Le post-rock aura sans doute aucun marqué ces dernières années musicales de son sceau gris et post-industriel. On y aura aussi trouvé du pire comme du meilleur, devenant très vite une étiquette fourre-tout où se démêlent opportunistes à la dérive et créateurs de génie esseulés. De cette marée montante, rares sont ceux qui ont subsisté plus d’un album (ou même d’un maxi) à persister et signer d’autres réussites, sinon musicales, du moins commerciales. Alors que Tortoise s’est imposé au grand public avec son album le plus suave (le mal nommé TNT) comme LE groupe du post-rock, les apôtres d’un soi-disant Chicago Sound ont tenté de rattacher vainement tout groupe plus ou moins planant et instrumental à de telles locomotives. Une telle démarche a sonné vite le glas d’un genre trop hâtivement défini.

Dans la bouillie musicale qui s’en est ensuivie, un groupe comme Dakota Suite ne s’en est pas particulièrement bien sorti avec son premier album gentillet et naïf d’étudiants de high school sur le retour. Le deuxième opus qui vient de paraître atteint par contre un tout autre niveau. Adieu les schémas prédigérés et prescrits par le guide du petit post-rockeux de base, place à des mélodies pensées, à une instrumentation large mais parcimonieusement servie (cello, guitares, pianos, violons, basse et clarinettes s’égrènent avec délicatesse) mais aussi et surtout à une musique totalement acoustique qui à défaut d’être rock tend vers le post-far-west -tiens ça ferait un beau nom…

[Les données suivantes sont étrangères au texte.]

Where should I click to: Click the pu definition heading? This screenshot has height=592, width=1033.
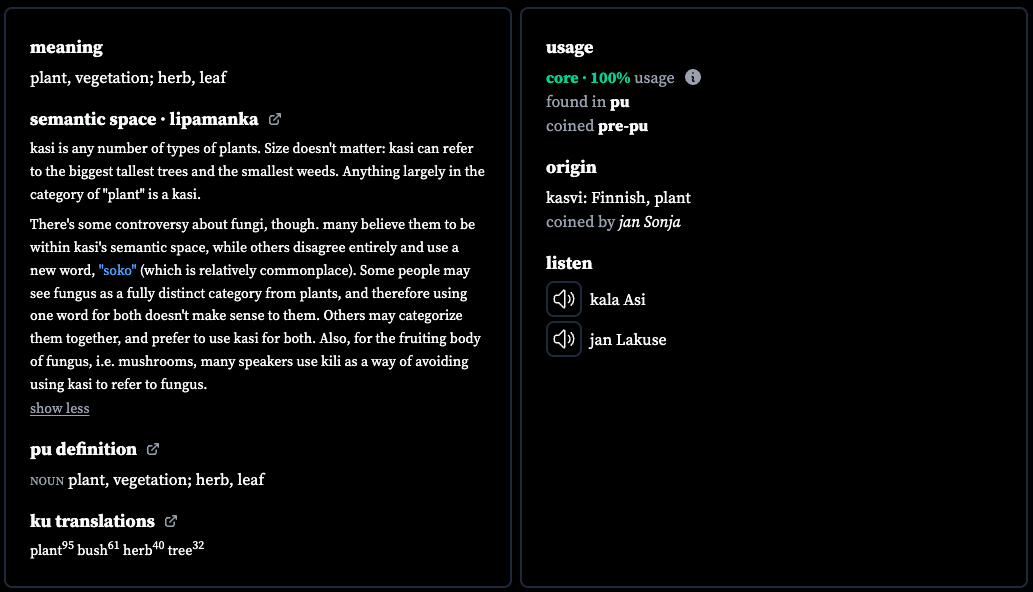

De la délicatesse donc dans des mélodies éthérées, étirées, sous-jacentes qui « ambientisent » un espace sonore qui laisse la part belle aux souffles, aux respirations, à ces pauses musicales infinies qui tendent vers un vide multidimensionnel si rafraîchissant. Non ce n’est pas franchement gai et alors ? Navigators Yard est avant tout une parenthèse esthétisée, un souffle continu aux confins du jazz intimiste des Lounge Lizards et du rock made in God Speed You Black Emperor. Peut-être pas des références diablement identifiables mais peu importe. Privilégier l’ambiance et l’affect.